■ Consignes ■
(1) Réécrivez sous forme de liste le paragraphe de l'extrait qui commence par « Le Canada compte environ 198 services de police », en gardant ses faits principaux.
(2) Répondez aux questions suivantes à partir de l'extrait.
(a) Par quel moyen M. Roach participe-t-il à la séance ?
(b) Selon M. Fogarty, combien de forces policières l'Angleterre et le pays de Galles comptent-ils en ce moment ?
(c) Combien de forces policières l'Écosse comptait-elle auparavant ?
(3) Recopiez fidèlement le passage de l'extrait commençant par « Je m'adresse à » et allant jusqu'à « services de police. ».

■ Extrait ■
>>>

M. Forcese : Ma question est la suivante : pourquoi faut-il que le SCRS s'occupe de cette tâche? Je n'ai pas encore reçu de réponses claires à cette question. Encore une fois, M. Fogarty pourrait peut-être y répondre en s'appuyant sur l'expérience qu'il a acquise au Royaume-Uni.

Le président : Je suis le président. Par conséquent, je vais céder de nouveau la parole au sénateur White.

Le sénateur White : Je vous remercie tous les deux de votre présence, et je remercie M. Roach de participer à notre séance par voie électronique.

Je m'adresse à vous, monsieur Fogarty, à propos de la question des échanges de renseignements. Nous parlons de cette question dans le cas présent, mais nous n'axons pas vraiment nos efforts sur l'échange de renseignements avec les services de police.

Le Canada compte environ 198 services de police, dont la GRC. Elle est le seul service de police qui remplit les conditions requises en matière de cotes de sécurité pour recevoir des renseignements du SCRS. Certains des autres organismes emploient des agents qui ont les cotes de sécurité requises, mais ce n'est pas le cas de la grande majorité d'entre eux.

Le Royaume-Uni fait-il face à ce problème? Je sais que vous avez réduit le nombre de vos organismes d'application de la loi, qui est passé de quelque 30 à 12, je crois. Si les cotes de sécurité ne vous empêchent pas de recevoir de l'information des services du renseignement, qu'avez-vous fait pour surmonter cet obstacle?

M. Fogarty : Non, il n'y a pas du tout d'obstacle. De mémoire, l'Angleterre et le pays de Galles comptent en ce moment 43 forces policières, alors que l'Écosse n'en compte qu'une seule. Il y en avait huit auparavant. En outre, l'Irlande du Nord dispose aussi d'une force policière.

<<<

■ Données fournies ■
>>>

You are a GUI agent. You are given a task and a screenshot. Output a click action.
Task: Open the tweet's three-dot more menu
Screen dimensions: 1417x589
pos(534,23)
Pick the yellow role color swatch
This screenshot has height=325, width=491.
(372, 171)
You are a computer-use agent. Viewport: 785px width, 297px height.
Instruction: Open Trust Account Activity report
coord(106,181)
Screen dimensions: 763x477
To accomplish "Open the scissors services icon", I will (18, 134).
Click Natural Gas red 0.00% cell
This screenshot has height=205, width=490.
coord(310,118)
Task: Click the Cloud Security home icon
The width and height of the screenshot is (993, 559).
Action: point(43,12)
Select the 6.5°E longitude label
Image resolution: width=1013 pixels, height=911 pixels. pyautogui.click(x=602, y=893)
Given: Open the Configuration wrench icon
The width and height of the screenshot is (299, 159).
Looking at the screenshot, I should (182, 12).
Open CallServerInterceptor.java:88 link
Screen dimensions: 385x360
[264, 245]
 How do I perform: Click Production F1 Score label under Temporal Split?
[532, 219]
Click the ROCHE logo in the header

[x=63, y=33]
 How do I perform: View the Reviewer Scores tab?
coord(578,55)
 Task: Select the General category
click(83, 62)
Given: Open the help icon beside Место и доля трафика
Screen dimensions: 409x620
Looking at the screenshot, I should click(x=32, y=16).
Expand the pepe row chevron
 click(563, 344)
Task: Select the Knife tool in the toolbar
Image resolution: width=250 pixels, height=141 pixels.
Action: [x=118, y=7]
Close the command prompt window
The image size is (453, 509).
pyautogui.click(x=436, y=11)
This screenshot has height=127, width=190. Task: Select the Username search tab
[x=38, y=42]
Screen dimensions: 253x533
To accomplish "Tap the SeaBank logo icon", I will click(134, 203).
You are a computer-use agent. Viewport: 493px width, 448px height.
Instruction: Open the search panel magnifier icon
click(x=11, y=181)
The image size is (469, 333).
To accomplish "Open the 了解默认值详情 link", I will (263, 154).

<<<

■ Réponses ■
(1)
- Le Canada compte environ 198 services de police, dont la GRC.
- Seule la GRC remplit les conditions de cotes de sécurité pour recevoir des renseignements du SCRS.
- Dans certains autres organismes, des agents ont les cotes requises, mais pas dans la grande majorité.

(2)
(a) Par voie électronique.
(b) 43.
(c) Huit.

(3)
Je m'adresse à vous, monsieur Fogarty, à propos de la question des échanges de renseignements. Nous parlons de cette question dans le cas présent, mais nous n'axons pas vraiment nos efforts sur l'échange de renseignements avec les services de police.